Вера и Чагин нравятся друг другу, но совсем покорил Веру эпизод, когда Чагин продемонстрировал кружковцам свою память.  Он, конечно, воспроизвел без запинки тот самый список кораблей.  Вера влюблена, но после того страшного собрания кружка и ареста Вельского Чагин признался Вере в своей роли.  Вера немедленно бросает его и, не ведая, что творит, выходит замуж за мерзавца Альберта, который через год ее бросил.  Вельский получил семь лет лагерей.  Чагин посылал ему деньги и вещи.  Вельский их не брал.  Полуразбитый, больной, он впоследствии почти простил Чагина.

Параллелизм требует, чтобы на этом повороте Ника бросила Павла.  Но Павел влюблен и безгрешен.  За что же его бросать?  В карикатурной сцене брак уже одобрен семьей Ники. Придуман ход, который, кроме изумления, не вызывает ничего.  Павел и Ника, готовые пожениться, приходят на обед к его родителям, а там вредная младшая сестра бессмысленно и без всякого повода обижает «провинциалку» Веру родом из Сольвычегодска.  Взбешенная Ника стремительно убегает, забирает свои вещи, и никто ее больше не видит.  Вот так разрушить две жизни из-за хамства мерзкой девчонки?  Нике, как я понимаю, не семнадцать лет.  Она пожила и натерпелась немало, да и, судя по идиллической ночи (даже дождя не слышали), Павел был не первым мужчиной , проснувшимся с ней в одной постели.  Боюсь, что здесь автор промахнулся.

Следующую часть можно целиком пропустить.  Чагина вроде бы посылают в Лондон выкрасть тот знаменитый Синайский кодекс.  Следуют девяносто страниц неувлекательного полудетектива: Британский музей, его реорганизация, овладение английским языком; немыслимые прогрессивные британские студенты, знающие «Песню о Гайавате» (Лонгфелло давным-давно никто нигде не читает, кроме как изредка в России в переводе Бунина), провал авантюры и успешный побег героя.  Ничего этого не было: детектив сочинил полубезумный Николай Иванович.

Третью часть рассказывает некто Эдуард Борисович Григоренко (псевдоним — Эдвард Григ).  Он уговорил Чагина выступать с ним в эстрадном номере, основанном на запоминании.  Номер имел оглушительный успех, благодаря чему заметили и Григоренко, а был он, оказывается, великим артистом.  Теперь он оценен и пробился на большую сцену.  Сам Чагин учится забывать, но почти без успеха.  Нам объясняют, что забывать так же важно, как и запоминать, и с этим тезисом трудно не согласиться.
—————
→ **Задание 1**:
Почему, согласно рецензии, часть о поездке Чагина в Лондон можно целиком пропустить?
→ **Задание 2**:
Продолжите рецензию на роман о Чагине с того места, где она заканчивается.

→ **Собранные строки данных**:
—————
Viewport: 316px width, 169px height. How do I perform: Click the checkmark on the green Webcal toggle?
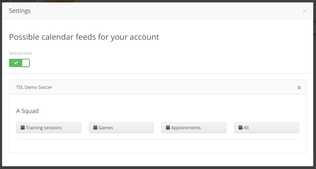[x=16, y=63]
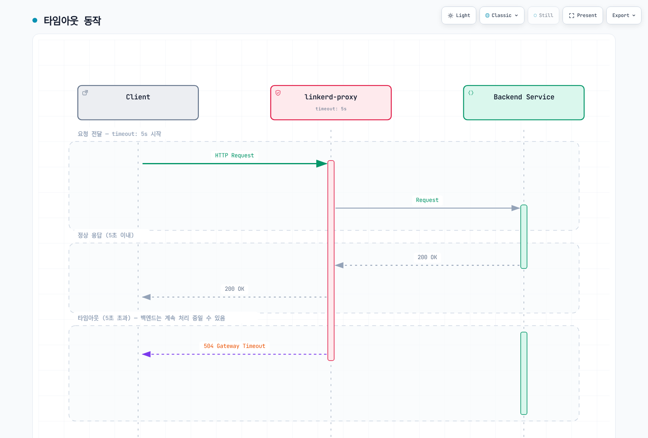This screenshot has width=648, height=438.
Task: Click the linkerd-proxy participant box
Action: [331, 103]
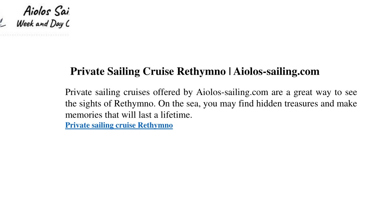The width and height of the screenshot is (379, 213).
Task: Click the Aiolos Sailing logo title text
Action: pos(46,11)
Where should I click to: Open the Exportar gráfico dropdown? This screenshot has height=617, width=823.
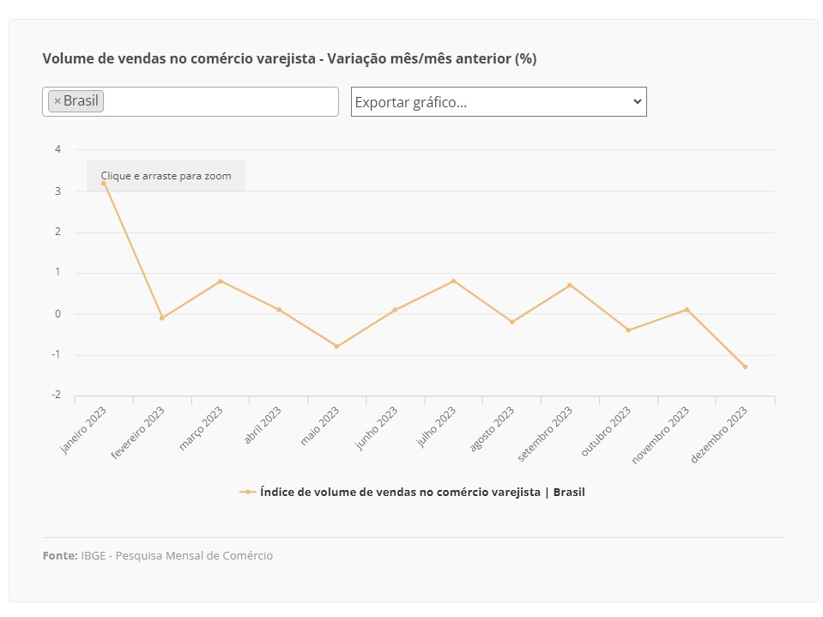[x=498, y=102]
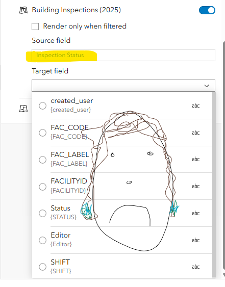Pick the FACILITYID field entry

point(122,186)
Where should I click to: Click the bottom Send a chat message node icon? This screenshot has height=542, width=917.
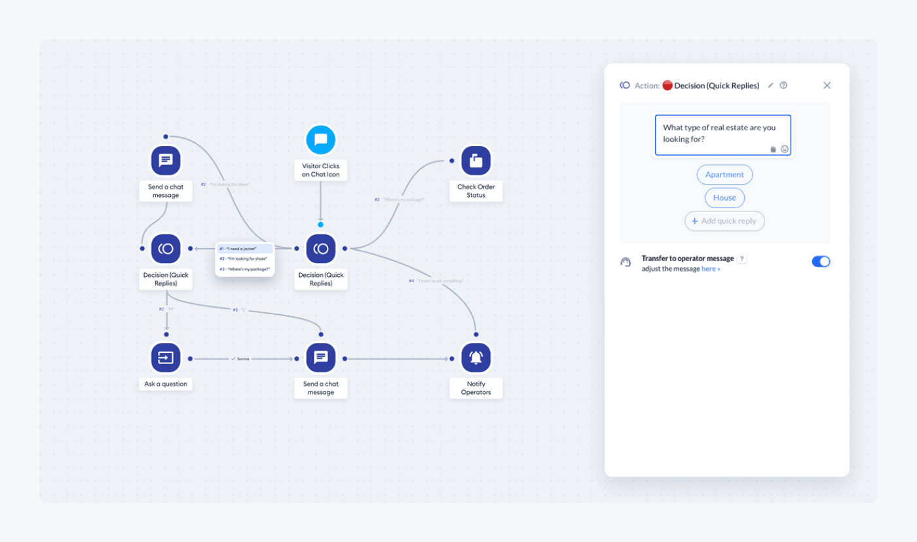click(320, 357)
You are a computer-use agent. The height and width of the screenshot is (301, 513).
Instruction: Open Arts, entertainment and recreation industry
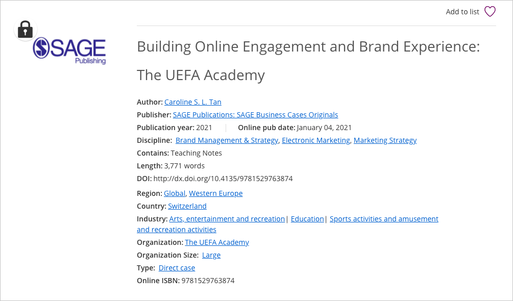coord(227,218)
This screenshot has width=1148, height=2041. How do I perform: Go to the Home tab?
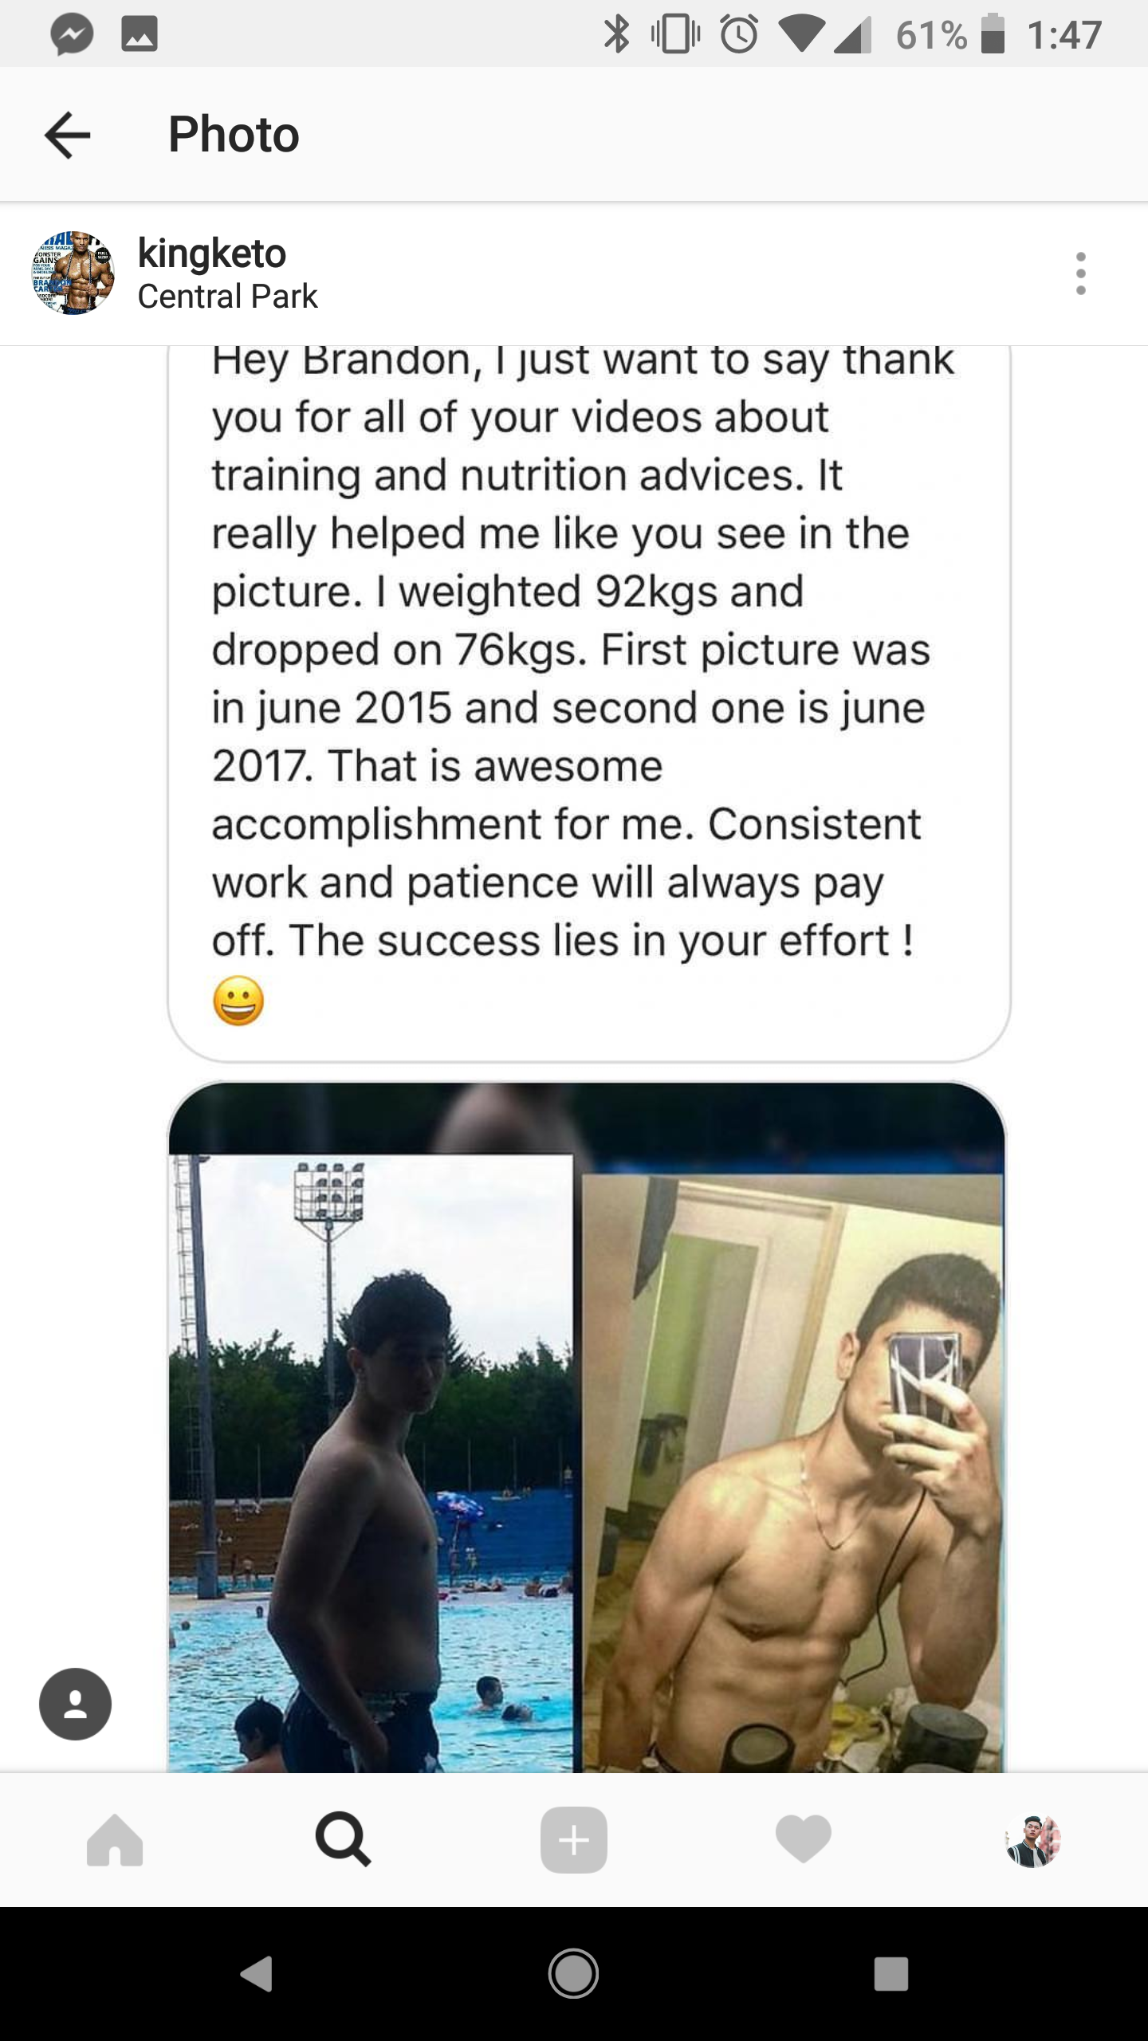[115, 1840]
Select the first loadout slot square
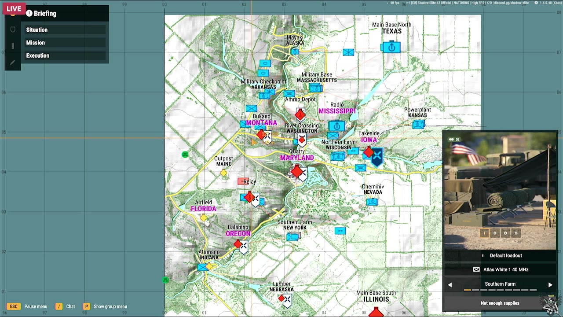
—————
→ **Ответ 1**:
Рецензент называет эту часть девяноста страницами неувлекательного полудетектива. К тому же ничего из описанного не было: этот детектив сочинил полубезумный Николай Иванович.

→ **Ответ 2**:
Театральная карьера Чагина и все события этой карьеры (особенно вставная новелла о неотличимых сестрах-близнецах — такой свежий сюжет!) представляли бы интерес, если бы Чагин был реальным лицом и мы бы читали его биографию.  Но так как речь идет о вымышленном персонаже, то эти эпизоды избыточны.  Действительно, Чагин мог оказаться в Англии или стать актером или даже слетать в космос.  А мог бы расшифровать пиктские надписи.  Перед нами не сюжет, а калейдоскоп, анализа не заслуживающий.

Чагина приглашают в архив заниматься недавно обнаруженными письмами Шлимана (!), то есть мы застаем героя там, где встретились с ним вначале.  В эпилоге соединяются очень старые Чагин и Вера (сентиментально скорее, чем трогательно), а параллельно идет роман в письмах (электронных) всплывшей из небытия Ники и Павла.  И Вера, и Чагин умирают, но о смерти Чагина мы знали уже на первой странице романа, а Ника  и Павел как бы оживают.  О прошлом разрыве ни слова.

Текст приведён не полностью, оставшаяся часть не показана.